Mason stressed the importance of soft skills as well.

“Being able to communicate, work as a team, being able to multitask,” she said. “The stronger you are in those soft skills, as well as the technical skills, the further you can get with Reliable.”

“We’ve got a lot of opportunity,” Mason said. “Reliable’s a great place to start your career. I hope to see you in the future.”

Ronnie Colon, with Easley’s Palmetto Plating, spoke to students about the opportunities available in manufacturing.

He said college didn’t work out for him. Starting out with an entry-level job as a forklift operator, in just six years he worked his way to becoming a plant manager. He is now quality manager at Palmetto Plating.

“Manufacturing’s been great to me,” Colon said. “It gave me the opportunity to provide for myself and my family.”

“The opportunities are there,” Colon said. “If you put forward the effort, listen, follow instructions, you move up quickly and earn more money for yourself and your families. There’s a lot of chance to grow. At Palmetto Plating, we need people who are willing to work.”

He said the pay scale for manufacturing jobs “jumps above everything else.”

The company finishes products for other manufacturers, including the aerospace and automotive industries.

“We deal with a lot of chemistry,” Colon said.

Colon stressed the important of communication.

“You need to be able to communicate with your coworkers, your supervisors and a lot of times with customers,” he said.

The company offers internships.

He invited students to come visit Palmetto Plating.

Carla Whitlock of Apprenticeship South Carolina spoke to students about apprenticeship opportunities. Apprenticeship South Carolina works with more than 120 companies to register youth apprenticeship companies. Five of those companies are here in Pickens County, she said.

Apprenticeships give young workers a chance to get paid while they work and learn on the job. They offer on-the-job training, job education and scalable wages, Whitlock said.

A 1994 graduate of Liberty High School, Whitlock said students today are different than her class.

“Y’all have a lot of opportunities to learn about careers here in Pickens County,” Whitlock said. “Nobody ever set up a forum like this and talked to me about careers in manufacturing. You all have a tremendous amount of opportunity just here in Pickens County to be involved in manufacturing.”

Whitlock said students may have an outdated perception of manufacturing.

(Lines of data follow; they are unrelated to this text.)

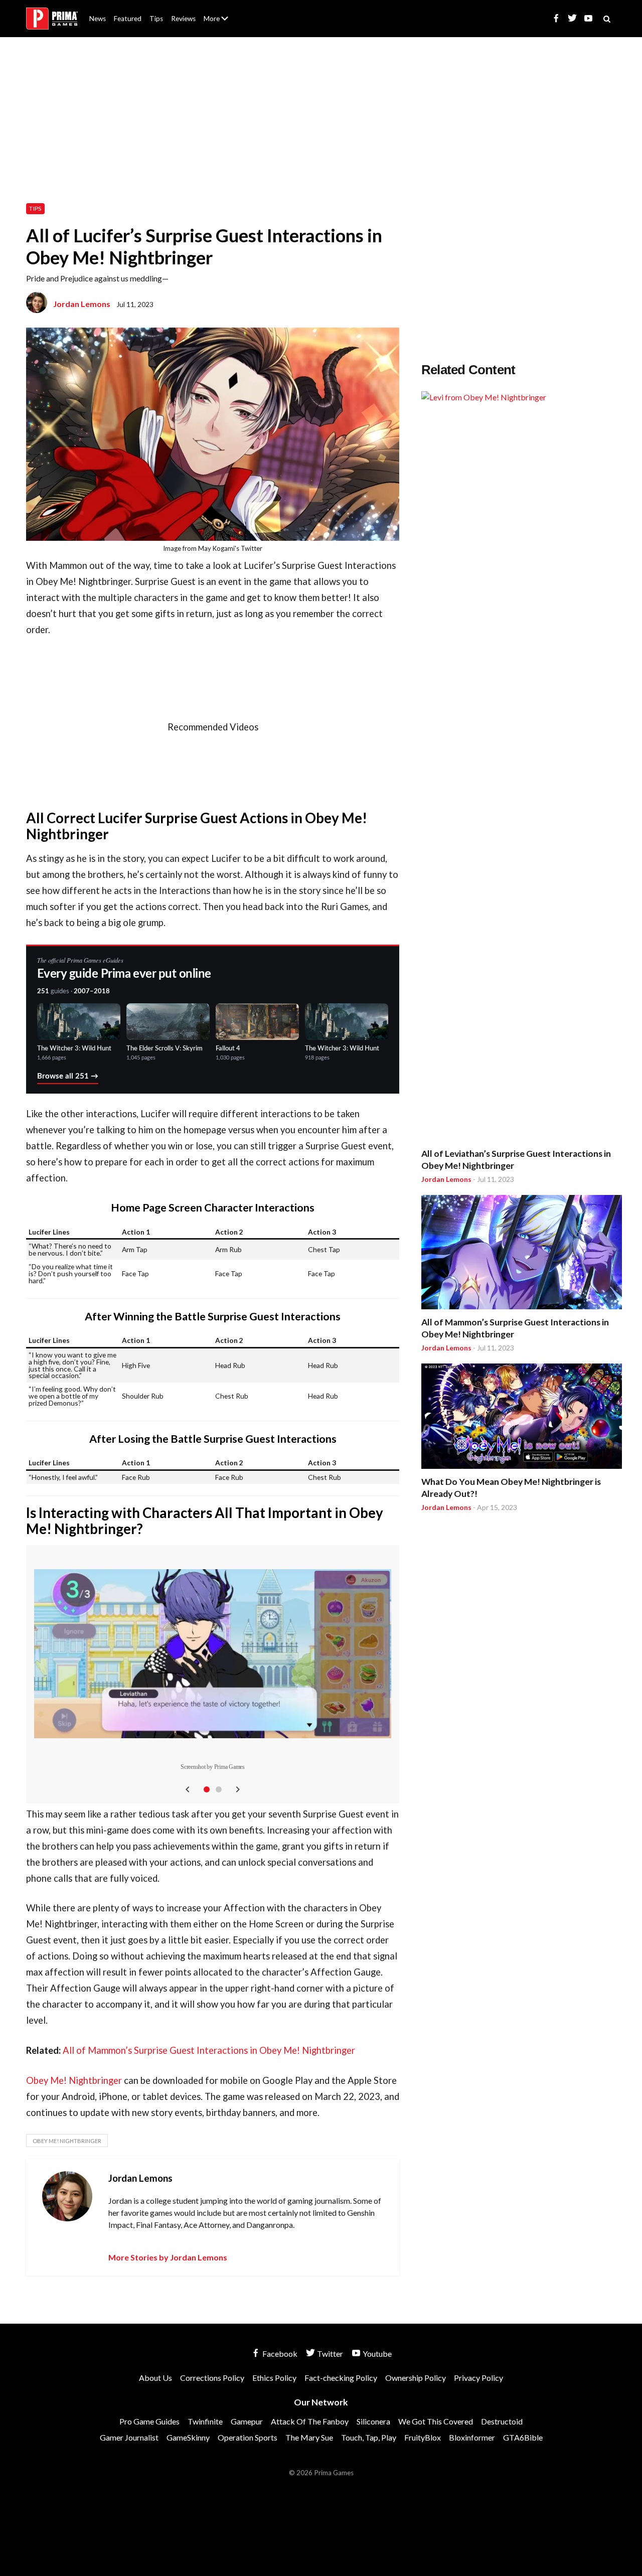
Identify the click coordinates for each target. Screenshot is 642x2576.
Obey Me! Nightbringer (74, 2080)
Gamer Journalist (129, 2437)
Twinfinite (205, 2421)
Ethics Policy (274, 2377)
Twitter (329, 2353)
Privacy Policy (478, 2377)
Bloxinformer (472, 2437)
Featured (127, 19)
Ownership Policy (415, 2377)
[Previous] (188, 1789)
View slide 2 (219, 1789)
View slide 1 (207, 1789)
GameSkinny (188, 2437)
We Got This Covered (435, 2421)
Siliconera (373, 2421)
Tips (156, 19)
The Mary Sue (309, 2437)
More (222, 23)
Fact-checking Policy (340, 2377)
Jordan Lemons (81, 304)
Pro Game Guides (149, 2421)
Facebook (279, 2353)
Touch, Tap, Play (368, 2437)
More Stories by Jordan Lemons (167, 2257)
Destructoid (502, 2421)
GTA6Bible (523, 2437)
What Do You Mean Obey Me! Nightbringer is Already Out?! (511, 1487)
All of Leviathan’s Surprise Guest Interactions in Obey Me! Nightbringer (516, 1159)
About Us (218, 13)
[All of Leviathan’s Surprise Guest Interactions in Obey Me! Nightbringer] (521, 767)
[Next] (238, 1789)
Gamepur (247, 2421)
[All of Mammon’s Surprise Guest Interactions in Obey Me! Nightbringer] (521, 1253)
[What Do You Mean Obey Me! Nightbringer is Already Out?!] (521, 1417)
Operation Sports (247, 2437)
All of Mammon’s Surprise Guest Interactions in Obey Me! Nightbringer (209, 2050)
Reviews (183, 19)
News (97, 19)
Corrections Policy (212, 2377)
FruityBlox (422, 2437)
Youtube (376, 2353)
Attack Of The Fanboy (310, 2421)
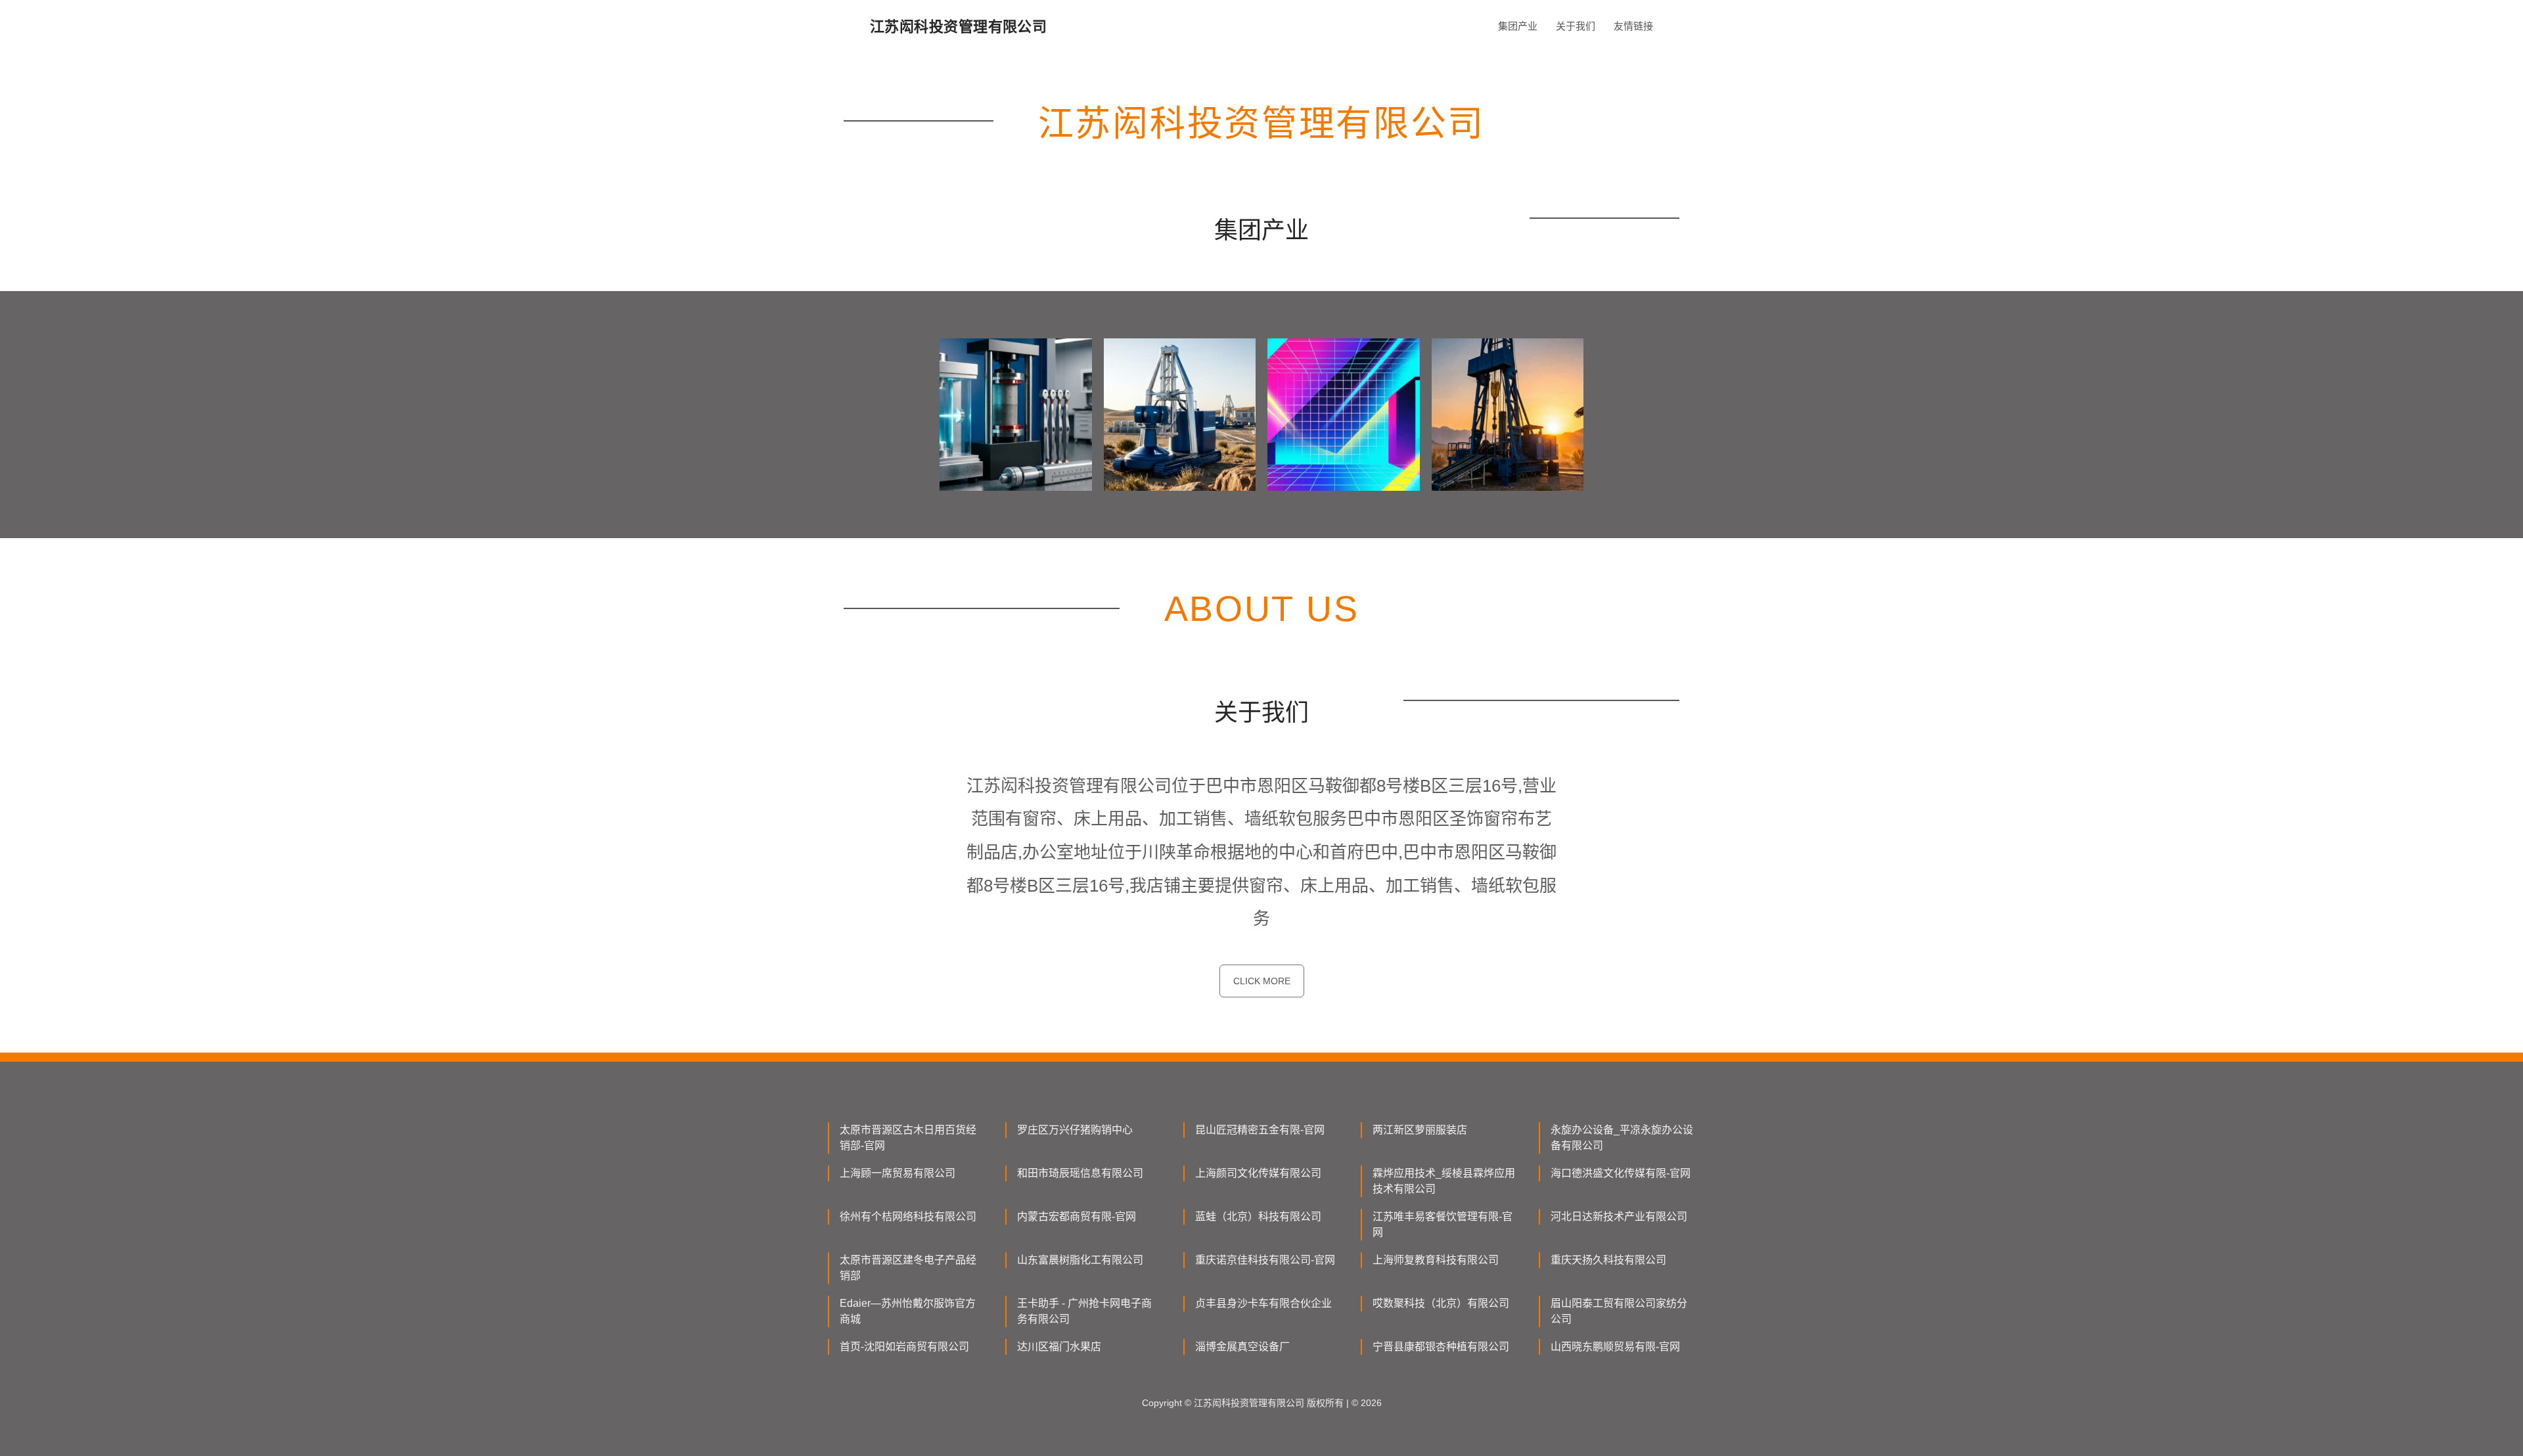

“I think you’ll find today manufacturing is very automated,” she said. “It takes a highly skilled person to work in that environment.”

South Carolina is home to 5,000 manufacturing companies, Whitlock said.

She encouraged students to ask their guidance counselors about apprenticeship programs.

“They’re wonderful ways to get exposed to an area of manufacturing that you might like,” Whitlock said. “It also offers you the opportunity to have a credential from the Federal Department of Labor when you get out of the program.”

She also urged students to become involved with the Pickens County Career and Technology Center, if they are not already.

“The career center here is one of the best in the state,” she said. “Not only because of the facilities, but because of the interest the instructors take in the students.”

Farley urged students to “understand what opportunity looks like.”

“Grab it,” he said. “Grab it quick.”

After a morning of presentations, the junior class had a chance to talk one-on-one with presenters during a special luncheon. Companies also represented at the forum included JR Automation Technologies, St. Jude Medical, Zero Connect, United Tool and Mold, Sealevel Systems, VCI Inc. and Tri-Tech USA.